Good for art lovers, slightly deficient for a philosopher. Sep 30, 2005
The entries have very good brief historical and religious background. It just failed to show the gradual deterioration of art, in general, and of painting in particular from the time of the Rennaisance to modern times. The entries for modern art were very charitable; the attempt to be sacramental in the descriptions was futile because there was nothing sacramental in most modern art. But the attempt was well-intentioned and acceptable to most reader but it would be disappointing to the theologian.(But the book was not meant for theologians but for artists.) In which case the artist should give it 4 and a half-stars.
Spiritual journeys May 13, 2005
As the book itself states, 'A Journey into Christian Art' is lavishly illustrated - Helen de Borchgrave's text is accompanied by over a hundred full-colour-process, large-size reproductions of major paintings, as well as stunning photographs of frescos, mosaics, statues and other works of art. Hardly is there a two-page spread throughout the book that does not have a primary image dominant - art is not merely something to be talked about, but something to be experienced, and in a useful way, this book helps the reader accomplish this goal.

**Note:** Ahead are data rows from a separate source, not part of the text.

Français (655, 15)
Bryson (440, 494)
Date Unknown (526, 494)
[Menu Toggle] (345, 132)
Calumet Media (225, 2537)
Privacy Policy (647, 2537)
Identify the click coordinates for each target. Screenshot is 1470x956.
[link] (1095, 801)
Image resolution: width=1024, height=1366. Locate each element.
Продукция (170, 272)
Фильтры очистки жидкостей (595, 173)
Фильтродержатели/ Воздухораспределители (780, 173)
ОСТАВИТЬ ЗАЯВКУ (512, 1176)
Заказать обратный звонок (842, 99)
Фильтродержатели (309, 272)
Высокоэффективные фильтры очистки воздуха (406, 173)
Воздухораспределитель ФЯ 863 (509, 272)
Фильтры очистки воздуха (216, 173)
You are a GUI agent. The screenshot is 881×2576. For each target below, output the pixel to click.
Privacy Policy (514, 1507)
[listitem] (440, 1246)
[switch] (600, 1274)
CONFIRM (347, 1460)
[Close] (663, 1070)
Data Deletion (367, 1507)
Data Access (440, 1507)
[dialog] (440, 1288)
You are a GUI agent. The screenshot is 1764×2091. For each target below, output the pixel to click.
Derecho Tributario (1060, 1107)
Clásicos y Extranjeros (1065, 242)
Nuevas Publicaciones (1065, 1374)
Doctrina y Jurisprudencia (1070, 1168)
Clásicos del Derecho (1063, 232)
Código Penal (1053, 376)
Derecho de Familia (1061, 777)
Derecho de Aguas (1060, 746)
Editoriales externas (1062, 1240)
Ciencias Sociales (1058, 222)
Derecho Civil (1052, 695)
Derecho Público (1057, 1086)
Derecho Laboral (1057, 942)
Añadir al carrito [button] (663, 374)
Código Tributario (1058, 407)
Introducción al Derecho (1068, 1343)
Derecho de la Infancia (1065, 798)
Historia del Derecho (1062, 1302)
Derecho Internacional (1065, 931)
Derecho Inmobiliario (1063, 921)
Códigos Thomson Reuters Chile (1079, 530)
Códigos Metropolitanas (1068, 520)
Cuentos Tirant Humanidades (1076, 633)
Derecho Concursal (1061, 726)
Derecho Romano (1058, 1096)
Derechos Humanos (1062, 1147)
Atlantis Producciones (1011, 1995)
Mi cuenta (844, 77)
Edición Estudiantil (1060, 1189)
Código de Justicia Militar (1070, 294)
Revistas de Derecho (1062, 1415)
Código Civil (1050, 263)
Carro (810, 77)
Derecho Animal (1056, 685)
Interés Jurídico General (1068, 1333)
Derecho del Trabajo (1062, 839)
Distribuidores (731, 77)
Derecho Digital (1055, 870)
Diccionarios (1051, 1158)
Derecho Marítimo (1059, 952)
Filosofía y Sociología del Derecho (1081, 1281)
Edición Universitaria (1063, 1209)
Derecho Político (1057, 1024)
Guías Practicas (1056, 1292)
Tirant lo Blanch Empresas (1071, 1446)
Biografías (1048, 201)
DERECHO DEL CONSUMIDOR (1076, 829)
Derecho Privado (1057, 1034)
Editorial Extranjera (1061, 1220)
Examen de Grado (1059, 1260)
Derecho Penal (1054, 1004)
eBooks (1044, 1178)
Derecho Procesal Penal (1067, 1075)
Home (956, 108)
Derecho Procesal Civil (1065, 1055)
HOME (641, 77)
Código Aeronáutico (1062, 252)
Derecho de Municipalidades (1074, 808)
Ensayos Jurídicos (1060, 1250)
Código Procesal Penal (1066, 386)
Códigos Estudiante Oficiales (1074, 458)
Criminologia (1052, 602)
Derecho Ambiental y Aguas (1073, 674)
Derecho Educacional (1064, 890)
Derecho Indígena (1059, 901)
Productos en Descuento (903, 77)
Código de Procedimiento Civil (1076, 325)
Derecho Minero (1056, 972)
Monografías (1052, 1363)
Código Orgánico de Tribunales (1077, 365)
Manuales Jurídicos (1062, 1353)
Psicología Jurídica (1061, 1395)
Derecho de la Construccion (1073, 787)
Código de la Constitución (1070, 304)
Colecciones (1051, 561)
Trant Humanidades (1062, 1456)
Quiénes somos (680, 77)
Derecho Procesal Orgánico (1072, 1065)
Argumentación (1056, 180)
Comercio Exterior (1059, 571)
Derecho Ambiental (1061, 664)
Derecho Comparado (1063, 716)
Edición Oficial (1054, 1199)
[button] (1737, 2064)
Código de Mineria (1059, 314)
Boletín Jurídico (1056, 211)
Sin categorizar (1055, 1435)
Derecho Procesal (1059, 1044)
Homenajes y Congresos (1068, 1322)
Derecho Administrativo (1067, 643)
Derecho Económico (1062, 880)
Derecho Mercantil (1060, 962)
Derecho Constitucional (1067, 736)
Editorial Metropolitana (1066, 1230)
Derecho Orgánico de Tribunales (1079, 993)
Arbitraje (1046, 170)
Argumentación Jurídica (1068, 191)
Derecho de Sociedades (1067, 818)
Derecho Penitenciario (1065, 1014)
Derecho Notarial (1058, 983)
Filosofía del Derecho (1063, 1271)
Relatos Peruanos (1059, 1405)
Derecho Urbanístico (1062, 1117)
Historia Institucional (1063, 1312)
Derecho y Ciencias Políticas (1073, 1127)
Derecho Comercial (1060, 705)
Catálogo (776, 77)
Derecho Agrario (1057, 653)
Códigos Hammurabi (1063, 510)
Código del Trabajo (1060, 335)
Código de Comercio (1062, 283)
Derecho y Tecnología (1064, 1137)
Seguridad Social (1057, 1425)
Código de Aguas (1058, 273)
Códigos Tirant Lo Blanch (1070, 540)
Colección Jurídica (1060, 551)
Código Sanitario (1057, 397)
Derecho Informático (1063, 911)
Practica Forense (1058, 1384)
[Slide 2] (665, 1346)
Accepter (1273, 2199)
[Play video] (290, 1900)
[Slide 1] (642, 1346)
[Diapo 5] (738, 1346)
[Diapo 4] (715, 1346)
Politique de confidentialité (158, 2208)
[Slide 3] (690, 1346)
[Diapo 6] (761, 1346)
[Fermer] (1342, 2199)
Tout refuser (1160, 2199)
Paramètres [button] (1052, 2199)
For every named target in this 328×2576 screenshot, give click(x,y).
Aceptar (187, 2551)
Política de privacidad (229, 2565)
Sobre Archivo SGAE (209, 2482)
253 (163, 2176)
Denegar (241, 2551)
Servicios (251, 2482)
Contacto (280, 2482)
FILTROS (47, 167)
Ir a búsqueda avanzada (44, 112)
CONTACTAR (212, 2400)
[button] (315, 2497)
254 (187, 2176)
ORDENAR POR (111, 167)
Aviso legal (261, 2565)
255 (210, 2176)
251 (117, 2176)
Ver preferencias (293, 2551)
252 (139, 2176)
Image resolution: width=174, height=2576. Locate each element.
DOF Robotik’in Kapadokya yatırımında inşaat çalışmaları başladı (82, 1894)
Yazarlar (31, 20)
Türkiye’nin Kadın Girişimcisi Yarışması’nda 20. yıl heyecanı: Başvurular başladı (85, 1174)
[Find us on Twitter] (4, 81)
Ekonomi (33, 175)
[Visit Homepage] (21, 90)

This is no simple survey of art, however; it concentrates primarily on the art of Christendom, which is the major portion of the post-Roman Empire artistic tradition of the West until the Enlightenment and post-Enlightenment artistic streams headed in additional directions not directly tied to Christianity. de Borchgrave's purpose here is to do an historical survey simultaneously developing the idea of art with the idea of the spirituality of the artists involved - we as the readers do not simply see the paintings, etc. and admire the handiwork, but are drawn into discussion about the inspiration of the artists, and the hope of the artists in what they mean for their art to inspire.
Beginning with largely anonymous works from late antiquity, de Borchgrave quickly advances into the period where we have names associated with the works (as it is difficult, although not impossible, to get deeply into the spiritual biographies of the anonymous). She explores the images of Christ in different settings during the first thousand years, and sees a division between East and West in different ways - she quotes Chesterton, who said 'the East was the land of the cross and the West was the land of the crucifix.' The issue of symbolism versus realism was one early parting of different artistic streams, which would often flow back across each others' paths.
Key artists such a Giotto, Fra Angelico, Piero, Bosch, Michelangelo, Caravaggio, Rembrandt, and van Gogh are included among lesser-known figures (or persons whose names are less famous perhaps than their works). Workers in media other than painting are included - Durer's etchings and Henry Moore's sculptures, for example.
'Art, as the eastern church discovered through icon painting, can be a force that takes us beyond knowledge and into prayer,' de Borchgrave writes. This idea is woven throughout the text - she writes about the modern painter Roger Wagner as someone who sat in the same spot where Fra Angelico, centuries before, 'had prayed his frescoes into life'.
This is a truly beautiful book, not just in appearance, the 'look and feel' of it, but also in its text and the message, that art and the spirit are deeply connected, and that the artistic sensibility is both heightened by and heightens in turn the spiritual/religious aspects of Christian experience. The crucifixion and resurrection can be drawn in many different ways, yet always remain the same. The image of Christ takes on many varying characteristics, both realistic and symbolic, and yet always remains a powerful guide to the faithful, leading them to new insights and discoveries of something already familiar.
Helen de Borchgrave is herself an art restorer and a leader of art tours throughout Europe. This book is a good tour for those who are more of the arm-chair traveler variety. It is a great gift for others, and a great treat for oneself.